2. The mobile CAD navigated measurement device of claim 1 in which the processor displays the respective dimensions of the CAD model that are sequentially indicated as being active on the display as highlighted dimension lines.

3. The mobile CAD navigated measurement device of claim 2 in which the highlighted dimension lines are distinguished by a change in a least one of color, intensity, and displayed representation of at least one of the dimension lines and the local backgrounds of the dimension lines.

4. The mobile CAD navigated measurement device of claim 1 in which the processor is further arranged to compare the measurements of corresponding dimensions of the test part to tolerances within the CAD model for accepting or rejecting the test part.

5. The mobile CAD navigated measurement device of claim 1 in which a plurality of CAD models and measurement plans are stored in the memory.

6. A method of coordinating the measurement of a plurality of dimensions of a test part with a digital gauge comprising steps of:

arranging a mobile display device to be in communication with the digital gauge through the communications port of the mobile display device;

accessing both a CAD model of the test part and a measurement plan for the test part stored in a memory of the mobile display device;

displaying a graphical image of the CAD model on a display of the mobile display device;

indicating a first dimension of the displayed CAD model as being active on the display in accordance with the measurement plan, which is arranged to schedule a succession of intended measurements of the test part;

receiving first measurement data of the test part from the digital gauge through the communication port;

displaying the first measurement data of the test part received from the digital gauge in association with the first dimension of the displayed CAD model that was indicated as being active on the display;

accessing the measurement plan to determine if another measurement of the test part is scheduled;

indicating a second dimension of the displayed CAD model as being active on the display in accordance with a second measurement of the test part being scheduled by the measurement plan;

receiving second measurement data of the test part from the digital gauge through the communication port;

displaying the second measurement data of the test part received from the digital gauge in association with the second dimension of the displayed CAD model that was indicated as being active on the display; and

recording the first and second measurement data of the test part as measurements of corresponding first and second dimensions of the test part.

7. The method of claim 6 including steps of selecting the CAD model of the test part and the measurement plan from a plurality of CAD models and measurement plans stored in memory and launching the measurement plan to collect at least the first and second measurement data associated a succession of intended measurements of the test part.
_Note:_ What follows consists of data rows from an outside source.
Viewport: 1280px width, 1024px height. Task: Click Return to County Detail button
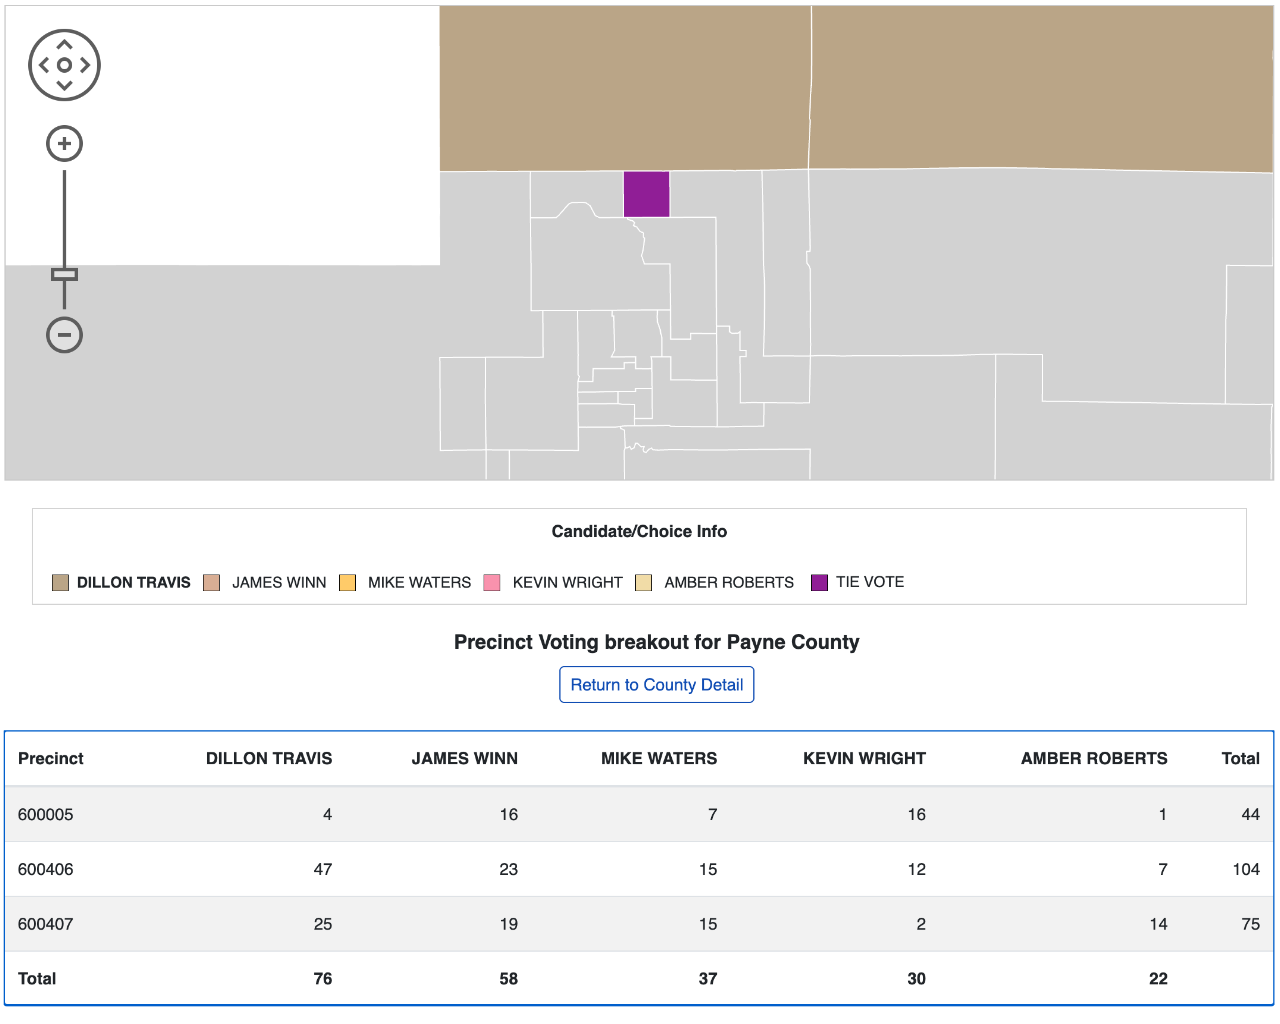tap(656, 685)
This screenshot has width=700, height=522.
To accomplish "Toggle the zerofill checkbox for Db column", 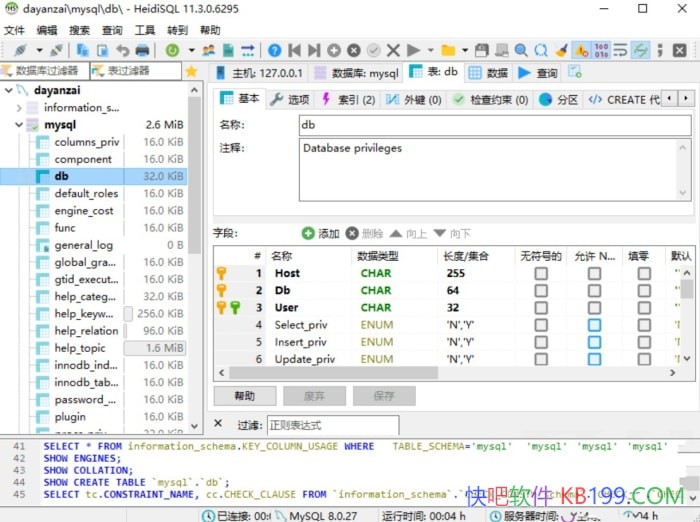I will point(644,290).
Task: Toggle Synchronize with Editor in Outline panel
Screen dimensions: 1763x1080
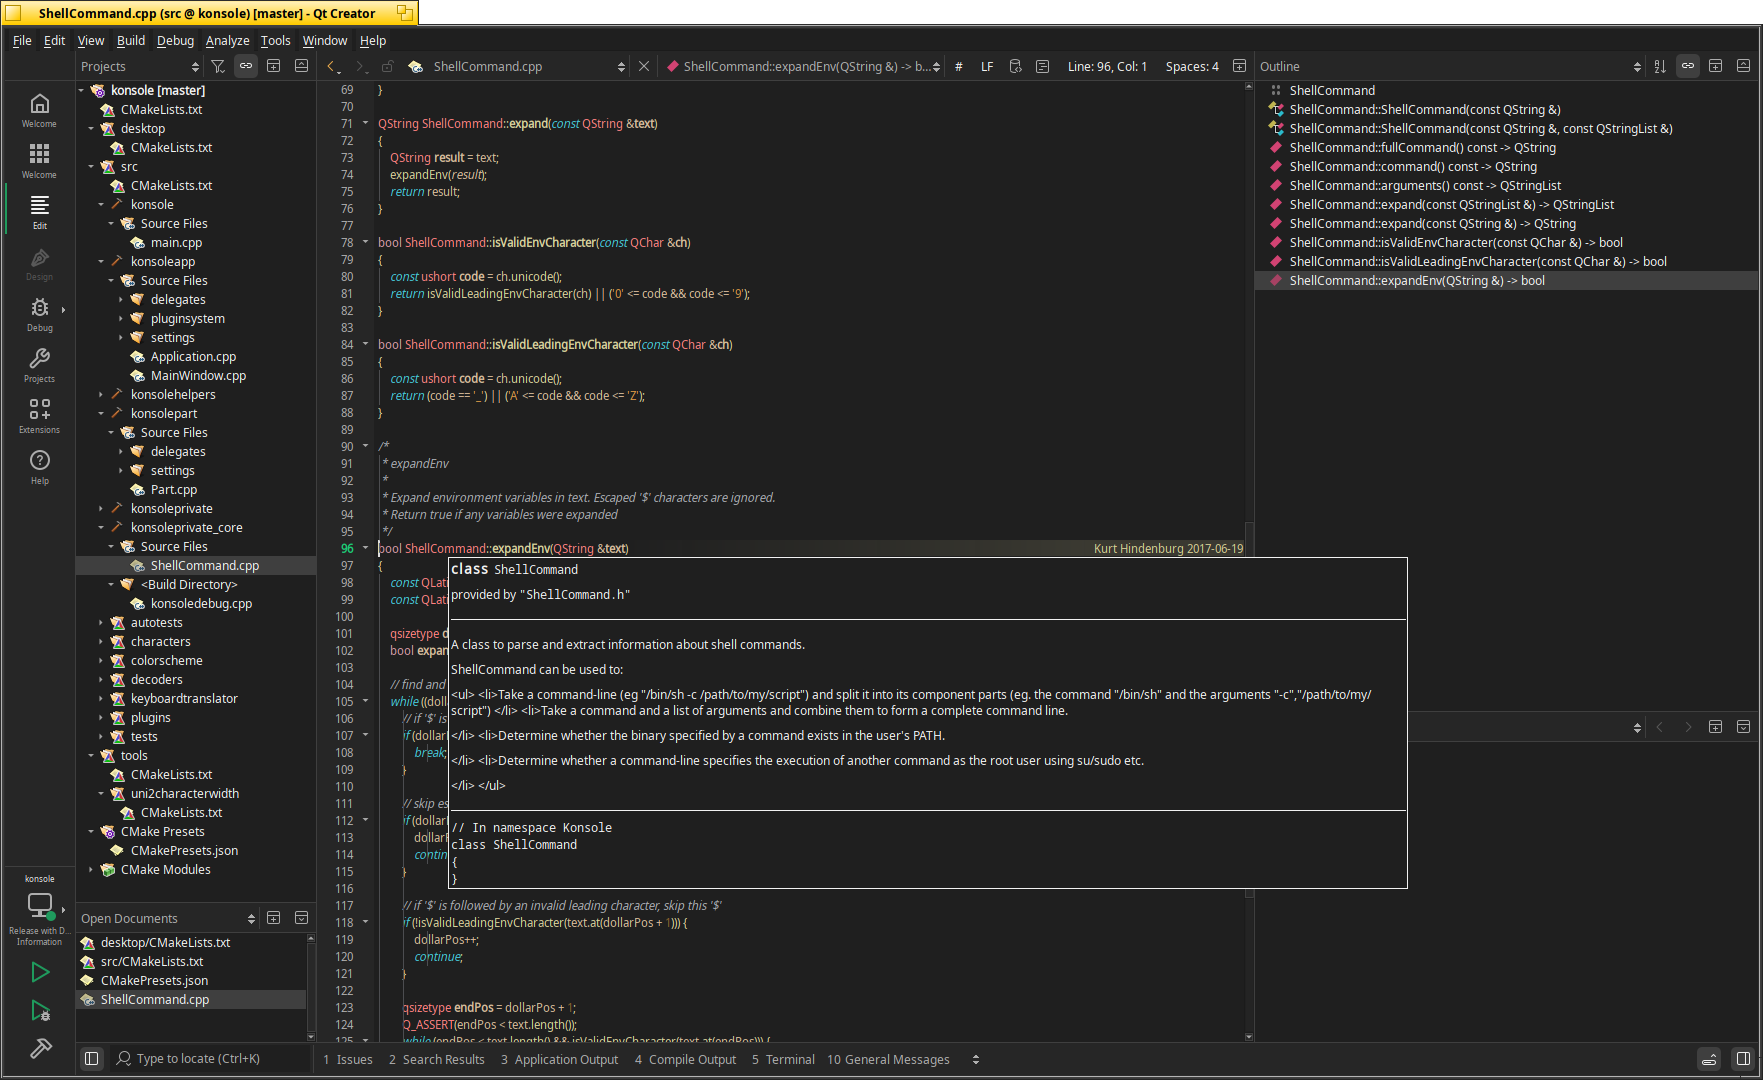Action: [x=1688, y=66]
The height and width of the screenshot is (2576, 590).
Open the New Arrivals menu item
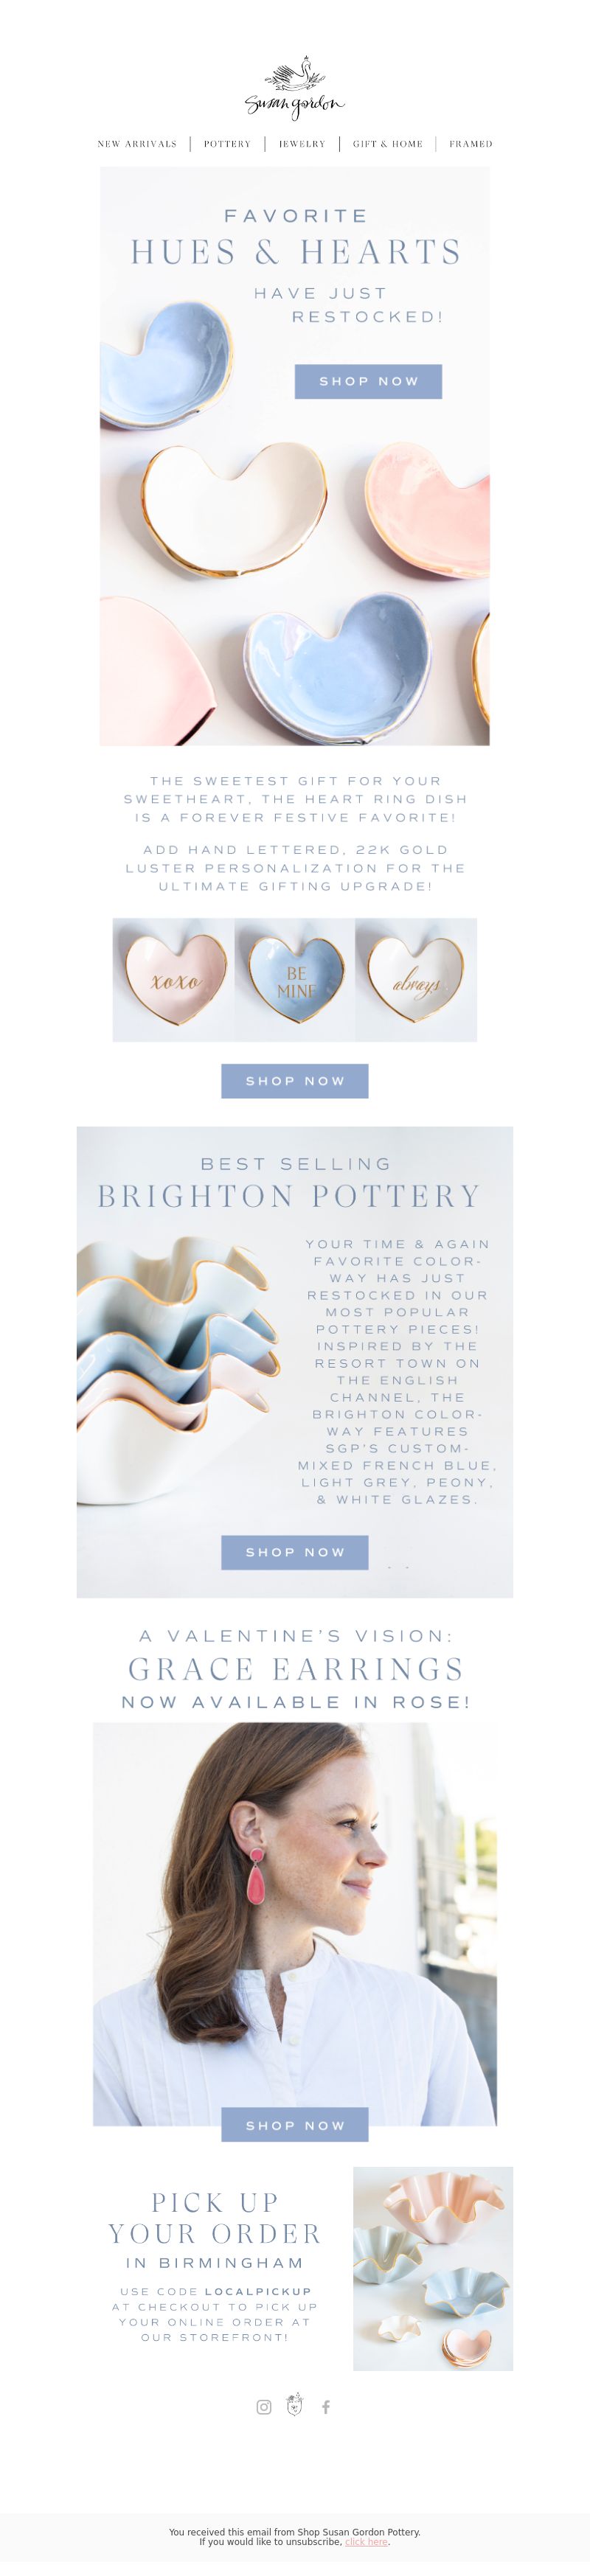click(x=137, y=144)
8. The method of claim 7 including a step of relaunching the measurement plan for measuring another test part that is represented by the selected CAD model.

9. The method of claim 7 including steps of selecting a different CAD model representing a different test part together with a different measurement plan and relaunching the measurement plan for measuring the different test part that is represented by the different CAD model.

10. The method of claim 6 in which the steps indicating the first and second dimensions include highlighting dimension lines representing the first and second dimensions.

11. The method of claim 10 in which the highlighted dimension lines are distinguished by a change in a least one of color, intensity, and displayed representation of at least one of the dimension lines and the local background of the dimension lines.

12. The method of claim 6 including a step of comparing the first and second measurement data to tolerances established by the CAD model to determine if the test part meets intended specifications.